Even if you don’t delete Facebook, there are ways to limit the ability of the social network, other companies, and/or fellow users to get information about you. This is not an exhaustive list of what you can do—because that would be exhausting. It focuses on the steps likely to have the biggest impact. For all the website adjustments I recommend, begin by clicking the down arrow on the upper right of the screen to access Settings. Mobile tips are for the latest versions for Android and iOS.

Many Facebook settings (Privacy, Timeline, and Tagging) restrict who can see your activity. Besides the hermit-like “Only me,” the strictest option is “Friends.” Trimming the people in that group limits not only who sees your activity but who can share it with third parties, as happened with Cambridge Analytica. (Bonus: It also reduces dull posts from people you don’t care about.)

To whittle your friends list, go to the profiles of people who you’ve decided don’t make the cut, hover over “Friends” at the top of the page, and select “Unfriend.” They won’t be notified.

Facebook can use your phone number for two-factor authentication (2FA).
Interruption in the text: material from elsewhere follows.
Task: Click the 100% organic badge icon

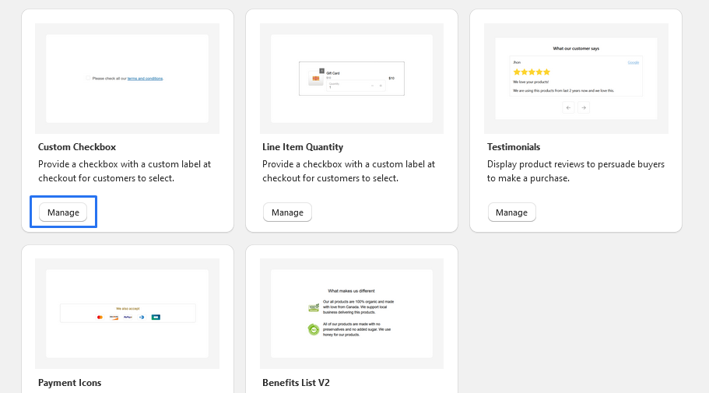Action: tap(314, 307)
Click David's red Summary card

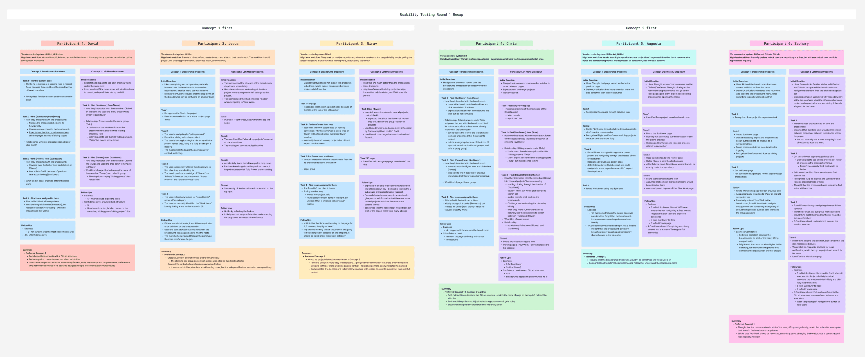tap(78, 258)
With this option turned on, the service will text you a code that you enter in the site as a second “factor” (beyond your user name and password) to confirm your identity.

Facebook has also used these phone numbers for ad targeting and user-profile lookups, either or both of which you might not be comfortable with—2FA is a critical security tool, however, so tip number three describes how to use it without a phone number.